KuaFu: A Ray-Tracing Based Renderer for from 100 to 1000 GB Scenes


KuaFu Renderer
Main Features:
Out-of-Core Ray-Tracing without Ray-Sorting
Universal Photon-Mapping and Universal Filtering
Novel Quasi-Monte Carlo Methods for Rendering


Out-of-Core Ray-Tracing without Ray-Sorting

One of the approaches to out-of-core ray-tracing is to improve the coherence of the rays to reduce I/O overhead (e.g. Pharr M., Kolb C., Gershbein R., Hanrahan P., Rendering Complex Scenes with Memory-Coherent Ray Tracing, 1997). More recently, this idea was extended to sort out-of-core ray batches to exploit coherence (Eisenacher C., Nichols G., Selle A., Burley B., Sorted Deferred Shading for Production Path Tracing, 2013) and it had been implemented in Disney Hyperion renderer.

However, there are two questions have not been answered:
How much coherence can be exploited?
Is ray-sorting always necessary?

By attempts to answer these questions, it comes to a different way to out-of-core ray-tracing. Below is a test scene which consists of 104 GB data, the rendering takes 5 hours 5 minutes to finish on a notebook with 14 GB available memory (4096*1744, 64 SPP, path-length 4, no instancing). Although plants are irregular, they can cause complex distribution of the rays, KuaFu still works well for such challenging scenes thanks to its special algorithms.

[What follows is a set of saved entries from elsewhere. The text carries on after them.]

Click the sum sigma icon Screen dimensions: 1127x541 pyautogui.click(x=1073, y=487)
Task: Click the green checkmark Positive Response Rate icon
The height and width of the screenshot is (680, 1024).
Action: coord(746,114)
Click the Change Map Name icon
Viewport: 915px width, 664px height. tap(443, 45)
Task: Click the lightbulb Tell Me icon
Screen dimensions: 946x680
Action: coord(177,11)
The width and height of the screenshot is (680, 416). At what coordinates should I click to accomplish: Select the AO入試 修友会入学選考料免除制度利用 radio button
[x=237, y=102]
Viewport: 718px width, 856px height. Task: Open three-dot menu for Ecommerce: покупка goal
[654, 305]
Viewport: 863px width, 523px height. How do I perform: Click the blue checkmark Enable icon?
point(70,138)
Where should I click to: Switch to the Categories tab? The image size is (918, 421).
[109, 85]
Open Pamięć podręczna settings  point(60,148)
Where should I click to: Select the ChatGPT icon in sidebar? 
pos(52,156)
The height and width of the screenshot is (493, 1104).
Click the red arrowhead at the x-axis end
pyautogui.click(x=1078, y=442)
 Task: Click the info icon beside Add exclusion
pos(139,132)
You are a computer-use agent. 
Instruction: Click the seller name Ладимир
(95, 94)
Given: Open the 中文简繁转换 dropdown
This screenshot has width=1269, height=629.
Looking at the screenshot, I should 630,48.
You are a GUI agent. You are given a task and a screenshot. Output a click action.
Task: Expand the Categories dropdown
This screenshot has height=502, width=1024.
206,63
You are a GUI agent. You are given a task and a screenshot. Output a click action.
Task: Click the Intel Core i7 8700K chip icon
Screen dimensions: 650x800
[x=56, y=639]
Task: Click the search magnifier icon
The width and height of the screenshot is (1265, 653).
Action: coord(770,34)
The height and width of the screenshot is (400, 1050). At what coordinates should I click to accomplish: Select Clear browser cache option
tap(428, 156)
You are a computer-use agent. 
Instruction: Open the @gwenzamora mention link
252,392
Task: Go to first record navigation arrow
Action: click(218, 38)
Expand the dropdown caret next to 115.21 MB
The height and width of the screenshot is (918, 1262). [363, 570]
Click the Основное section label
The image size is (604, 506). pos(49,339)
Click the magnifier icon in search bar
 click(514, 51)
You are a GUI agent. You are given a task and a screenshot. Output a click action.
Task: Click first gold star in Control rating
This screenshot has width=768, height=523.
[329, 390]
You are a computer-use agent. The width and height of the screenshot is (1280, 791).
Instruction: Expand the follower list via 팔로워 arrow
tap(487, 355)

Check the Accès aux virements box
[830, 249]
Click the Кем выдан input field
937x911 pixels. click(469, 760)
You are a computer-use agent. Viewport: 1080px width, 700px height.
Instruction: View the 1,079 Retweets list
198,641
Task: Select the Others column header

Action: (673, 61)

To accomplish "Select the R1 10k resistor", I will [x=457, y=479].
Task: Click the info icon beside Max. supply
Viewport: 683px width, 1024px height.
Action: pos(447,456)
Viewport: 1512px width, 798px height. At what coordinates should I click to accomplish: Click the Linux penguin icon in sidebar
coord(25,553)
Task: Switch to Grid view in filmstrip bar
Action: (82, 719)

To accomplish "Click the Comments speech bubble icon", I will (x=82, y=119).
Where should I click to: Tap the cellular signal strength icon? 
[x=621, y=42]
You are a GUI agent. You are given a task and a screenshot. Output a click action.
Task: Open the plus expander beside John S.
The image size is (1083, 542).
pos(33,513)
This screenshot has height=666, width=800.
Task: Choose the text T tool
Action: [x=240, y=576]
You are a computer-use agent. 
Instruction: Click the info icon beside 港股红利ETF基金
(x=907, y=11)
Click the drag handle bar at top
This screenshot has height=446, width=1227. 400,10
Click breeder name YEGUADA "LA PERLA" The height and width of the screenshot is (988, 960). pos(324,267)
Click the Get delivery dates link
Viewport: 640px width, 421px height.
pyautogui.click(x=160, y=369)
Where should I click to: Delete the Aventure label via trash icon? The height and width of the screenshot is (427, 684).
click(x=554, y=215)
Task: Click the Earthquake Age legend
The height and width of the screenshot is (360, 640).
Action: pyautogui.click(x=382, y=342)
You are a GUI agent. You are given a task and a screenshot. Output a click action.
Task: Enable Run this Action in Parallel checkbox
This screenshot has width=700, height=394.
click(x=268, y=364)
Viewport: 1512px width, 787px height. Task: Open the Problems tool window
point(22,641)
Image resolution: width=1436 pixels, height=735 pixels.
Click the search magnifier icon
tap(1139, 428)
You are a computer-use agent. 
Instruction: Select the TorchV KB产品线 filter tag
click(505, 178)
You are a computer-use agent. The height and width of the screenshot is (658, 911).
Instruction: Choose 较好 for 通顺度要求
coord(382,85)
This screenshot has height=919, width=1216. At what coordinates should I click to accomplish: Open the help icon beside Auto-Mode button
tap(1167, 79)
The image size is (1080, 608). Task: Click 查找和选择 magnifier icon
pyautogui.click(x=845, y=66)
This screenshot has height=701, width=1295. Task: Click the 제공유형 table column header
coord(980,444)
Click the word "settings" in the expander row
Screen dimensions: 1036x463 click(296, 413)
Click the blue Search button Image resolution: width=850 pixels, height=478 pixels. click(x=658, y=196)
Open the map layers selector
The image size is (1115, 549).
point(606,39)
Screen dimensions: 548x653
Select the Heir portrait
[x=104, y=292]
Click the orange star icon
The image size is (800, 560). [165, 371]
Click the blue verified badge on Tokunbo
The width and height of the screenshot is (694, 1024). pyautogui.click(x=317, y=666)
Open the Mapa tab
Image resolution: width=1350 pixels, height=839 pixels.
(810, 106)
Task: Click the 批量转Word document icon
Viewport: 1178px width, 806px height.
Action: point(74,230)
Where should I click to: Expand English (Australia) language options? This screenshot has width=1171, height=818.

Universal Photon-Mapping and Universal Filtering

Universal photon-mapping (UPM) is a biased while consistent method. It is as simple and fast as path-tracing while its rendering quality is much higher than it. Due to its simplicity, UPM is also suitable for interactive rendering and distributed rendering. Moreover, besides surface scattering, UPM can also handle sub-surface scattering and volume scattering.

Universal filtering (UF) is a complement to UPM, it can filter the global-illumination without mixing the texture details, geometry details, and shadow details.


Novel Quasi-Monte Carlo Methods for Rendering

Quasi-Monte Carlo (QMC) methods can achieve faster convergence rates than traditional Monte Carlo methods for numerical integration. Although there are massive QMC related researches in mathematics, the applications of QMC methods to rendering may encounter some special issues:

Trajectory Splitting: In order to combine QMC methods and trajectory splitting, a method which utilizes Halton sequences and Cranley-Patterson rotation was proposed (Keller A., Strictly Deterministic Sampling Methods in Computer Graphics, 2001). But how to achieve the minimal randomization for these low-discrepancy sequences is not known (Keller A., Trajectory Splitting by Restricted Replication, 2004).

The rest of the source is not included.